Утро катилось – успевай поворачиваться. Скоро проснутся двухлетние Сашка и Пашка, успеть бы до этого времени обед приготовить. Федору, правда, во вторую сегодня, ему с утра не вставать; да и встал бы если – толку с него, вчера опять с мужиками чей-то отпуск отмечали. И храпел ночью на весь дом, как боров, и дух от него опять сивушный. Нет, зря на мужика Анна никогда не ругалась: он добрый у нее, и детей любит, и лишней копейки на себя не истратит, но если уж загудит…
Верное средство одно – вынуть потихоньку получку из кармана; проспится – и опять человек. А если деньги не спрятать – все спустит. Слаб мужик на это дело. Хотя ей-то грех жаловаться – какой-никакой, а все ж хозяин в доме.– Мам, – перебил ее мысли жующий кашу Гришка, – тебя Вер-Ванна в школу сегодня вызывала.
– Опять? – охнула Анна, возвращаясь снова на тесную кухню. – Вторую ведь неделю учитесь – что ж ты натворил, неслух?
– Да я… – опустил голову мальчишка, но Катя ехидно перебила его:
– В футбол вчера с пацанами гонял да стекло в учительской высадил.
– Ох, доберется до тебя отец, – пригрозила Анна.
Только на эту слабую угрозу и хватило ее сегодня. Не туда шли мысли, совсем не туда. Веру бы дома застать, вот что.
Проводив детей до ворот, Анна подхватила ведра и вышла к колонке. Ей повезло – Вера стояла там и задумчивым взглядом смотрела куда-то вдаль. Анна оглянулась невольно. Что она там увидела? Все то же рыжее от заводского дыма небо, все та же гора в конце улицы, куда поселковые ребятишки бегают летом за луком, все те же пыльные деревья в палисадниках. Вот разве что листья желтые в зелени берез – так ведь осень уже…
– Здорово, подруга, – первой поздоровалась Вера, переводя взгляд. – Ну, что надумала?
– Приду сегодня, – тихо сказала Анна, опуская ведра на землю.
Вера хмыкнула.
– Решила, значит. Ну, так давай, чего тянуть. Я нынче после полудня дома. Твой-то как?
Анна махнула рукой.
– Да все так же. Спит еще. Встанет – опять страдать будет. Ему во вторую сегодня.
– Ну да, – кивнула Вера. – Хорошо, что во вторую. В общем, приходи. К пяти жду. И простыни не забудь.
Анна кивнула, с силой нажимая на рычаг. Тугая струя вырвалась из трубы и звонко ударила в ведро, брызгами окатив женщину едва не до колен.

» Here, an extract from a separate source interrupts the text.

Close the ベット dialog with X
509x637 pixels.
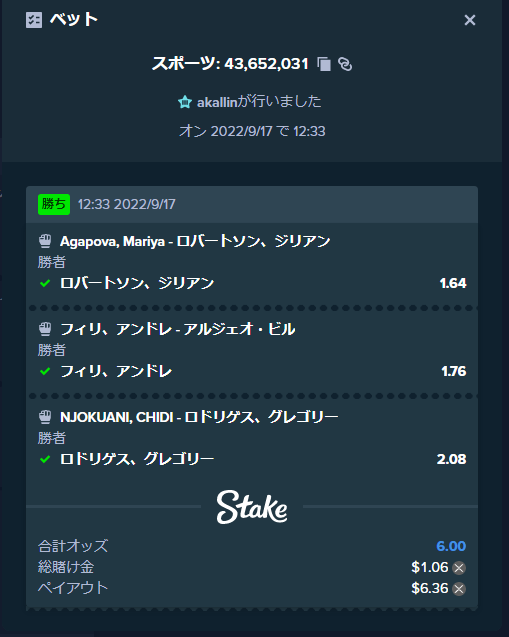pos(470,20)
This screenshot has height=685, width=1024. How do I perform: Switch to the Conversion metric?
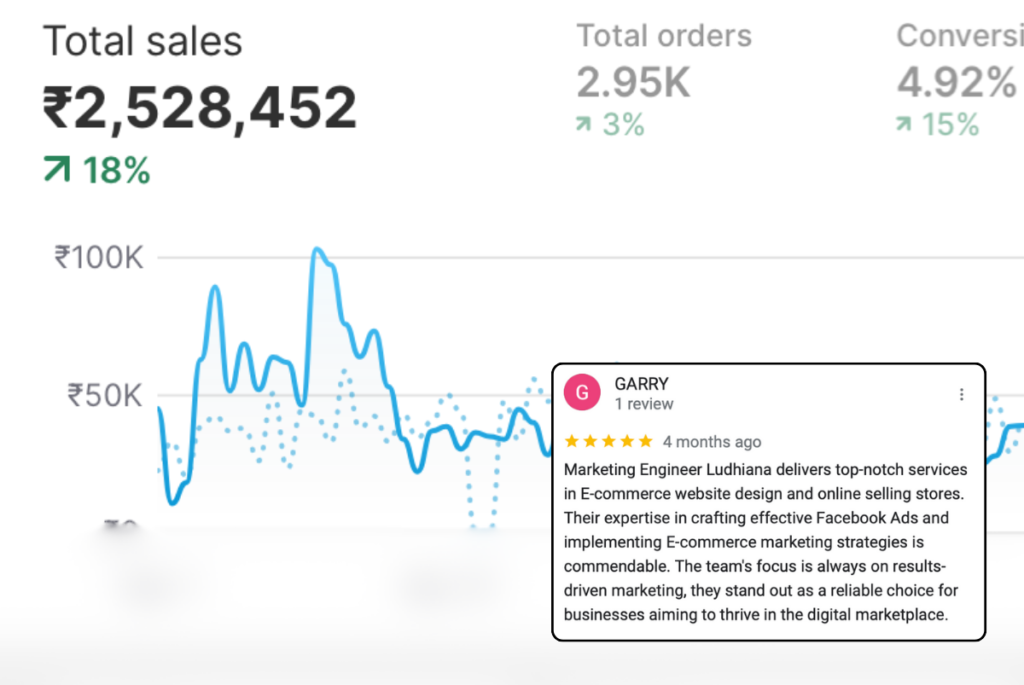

Анна кормила близняшек завтраком, когда стукнула щеколда калитки. Не отрываясь, Анна покосилась в окно, но на крыльце уже простучали быстрые шаги. Фатима, подружка, пожаловала. Ой, как некстати. Про юбку-то ее Анна совсем забыла.
– Привет, – сказала Анна, не оглядываясь, как только полная, приземистая фигура подруги показалась в дверях кухни. – Не успела я, Фай, раскроить тебе юбку, замоталась вчера. К вечеру сделаю.
– Анют, слышь, – зачастила Фатима, прислоняясь к косяку, наматывая на палец кончик черной, жесткой косы. – Я не про юбку, я вот чего… Мой-то вчера на рыбалку ходил, слышь. Тебе рыбки не надо? Глянь, лещ какой – огромный, увесистый.
Для верности она приподняла авоську – огромная рыбина покачивалась в ней, поблескивая на Анну тусклым, снулым глазом. Мокрый рыбий запах разлился по кухне, близнята радостно загудели и заскребли ложками по старой клеенке на столе, потянулись к рыбе.
Острая тошнота подступила к горлу. Едва успев бросить полотенце на стол, Анна зажала рот рукой и кинулась к двери.
Когда она вернулась – бледная, едва держащаяся на ногах, – острый, любопытствующий взгляд Фатимы вонзился в нее, как иголка.